For each element p from spatial_rdd, count the number of unique elements q from query_window_rdd such that (p, q) satisfies the spatial relation specified by join_type.

Usage

sedona_spatial_join_count_by_key(
  spatial_rdd,
  query_window_rdd,
  join_type = c("contain", "intersect"),
  partitioner = c("quadtree", "kdbtree"),
  index_type = c("quadtree", "rtree")
)

Arguments

`spatial_rdd`	Spatial RDD containing geometries to be queried.
`query_window_rdd`	Spatial RDD containing the query window(s).
`join_type`	Type of the join query (must be either "contain" or "intersect"). If `join_type` is "contain", then a geometry from `spatial_rdd` will match a geometry from the `query_window_rdd` if and only if the former is fully contained in the latter. If `join_type` is "intersect", then a geometry from `spatial_rdd` will match a geometry from the `query_window_rdd` if and only if the former intersects the latter.
`partitioner`	Spatial partitioning to apply to both `spatial_rdd` and `query_window_rdd` to facilitate the join query. Can be either a grid type (currently "quadtree" and "kdbtree" are supported) or a custom spatial partitioner object. If `partitioner` is NULL, then assume the same spatial partitioner has been applied to both `spatial_rdd` and `query_window_rdd` already and skip the partitioning step.
`index_type`	Controls how `spatial_rdd` and `query_window_rdd` will be indexed (unless they are indexed already). If "NONE", then no index will be constructed and matching geometries will be identified in a doubly nested- loop iterating through all possible pairs of elements from `spatial_rdd` and `query_window_rdd`, which will be inefficient for large data sets.

Value

A spatial RDD containing the join-count-by-key results.

Examples

library(sparklyr)
library(apache.sedona)

sc <- spark_connect(master = "spark://HOST:PORT")

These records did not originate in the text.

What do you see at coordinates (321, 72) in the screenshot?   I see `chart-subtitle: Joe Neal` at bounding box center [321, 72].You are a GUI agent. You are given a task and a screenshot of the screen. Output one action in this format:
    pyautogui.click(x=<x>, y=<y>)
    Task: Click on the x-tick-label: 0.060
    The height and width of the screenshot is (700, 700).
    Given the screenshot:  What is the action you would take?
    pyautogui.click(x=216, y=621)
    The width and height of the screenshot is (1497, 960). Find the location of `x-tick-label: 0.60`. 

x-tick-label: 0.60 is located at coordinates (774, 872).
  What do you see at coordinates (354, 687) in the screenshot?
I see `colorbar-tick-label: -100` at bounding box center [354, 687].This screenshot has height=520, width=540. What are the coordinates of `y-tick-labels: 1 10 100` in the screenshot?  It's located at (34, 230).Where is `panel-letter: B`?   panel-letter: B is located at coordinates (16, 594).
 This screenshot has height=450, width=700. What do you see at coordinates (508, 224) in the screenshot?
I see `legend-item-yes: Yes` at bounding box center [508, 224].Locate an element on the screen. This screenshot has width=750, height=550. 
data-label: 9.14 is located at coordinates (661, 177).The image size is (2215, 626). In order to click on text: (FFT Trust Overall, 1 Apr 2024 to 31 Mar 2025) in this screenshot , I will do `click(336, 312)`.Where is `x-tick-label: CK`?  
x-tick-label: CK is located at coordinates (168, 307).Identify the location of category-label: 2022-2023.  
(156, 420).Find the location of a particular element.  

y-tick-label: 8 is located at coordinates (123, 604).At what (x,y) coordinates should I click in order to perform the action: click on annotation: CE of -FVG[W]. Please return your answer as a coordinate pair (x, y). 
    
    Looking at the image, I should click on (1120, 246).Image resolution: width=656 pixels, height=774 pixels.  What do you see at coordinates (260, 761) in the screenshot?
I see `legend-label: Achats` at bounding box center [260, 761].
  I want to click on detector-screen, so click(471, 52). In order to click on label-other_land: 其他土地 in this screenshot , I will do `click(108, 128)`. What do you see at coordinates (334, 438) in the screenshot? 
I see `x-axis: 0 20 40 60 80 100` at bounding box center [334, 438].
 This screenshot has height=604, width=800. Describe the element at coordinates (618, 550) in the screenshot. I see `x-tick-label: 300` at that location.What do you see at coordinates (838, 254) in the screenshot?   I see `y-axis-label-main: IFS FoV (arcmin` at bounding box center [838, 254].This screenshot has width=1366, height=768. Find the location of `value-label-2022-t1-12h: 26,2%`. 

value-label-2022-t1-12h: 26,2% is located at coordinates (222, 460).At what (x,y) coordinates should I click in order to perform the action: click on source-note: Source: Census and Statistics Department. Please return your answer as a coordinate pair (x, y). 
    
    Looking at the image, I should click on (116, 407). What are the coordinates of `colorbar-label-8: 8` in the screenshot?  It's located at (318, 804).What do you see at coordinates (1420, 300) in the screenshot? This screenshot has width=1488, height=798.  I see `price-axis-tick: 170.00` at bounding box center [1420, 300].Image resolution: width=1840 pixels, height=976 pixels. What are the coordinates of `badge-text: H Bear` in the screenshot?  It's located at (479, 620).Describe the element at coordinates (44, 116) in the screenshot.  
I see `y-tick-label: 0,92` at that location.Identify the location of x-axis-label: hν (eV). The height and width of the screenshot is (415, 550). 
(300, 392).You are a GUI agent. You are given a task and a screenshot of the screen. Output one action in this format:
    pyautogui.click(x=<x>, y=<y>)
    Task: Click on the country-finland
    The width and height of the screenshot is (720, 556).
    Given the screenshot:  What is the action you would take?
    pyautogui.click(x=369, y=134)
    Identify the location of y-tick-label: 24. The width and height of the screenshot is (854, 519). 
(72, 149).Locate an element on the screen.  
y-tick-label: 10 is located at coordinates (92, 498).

if (!inherits(sc, "test_connection")) {
  input_location <- "/dev/null" # replace it with the path to your input file
  rdd <- sedona_read_dsv_to_typed_rdd(
    sc,
    location = input_location,
    delimiter = ",",
    type = "point",
    first_spatial_col_index = 1L
  )
  query_rdd_input_location <- "/dev/null" # replace it with the path to your input file
  query_rdd <- sedona_read_shapefile_to_typed_rdd(
    sc,
    location = query_rdd_input_location,
    type = "polygon"
  )
  join_result_rdd <- sedona_spatial_join_count_by_key(
    rdd,
    query_rdd,
    join_type = "intersect",
    partitioner = "quadtree"
  )
}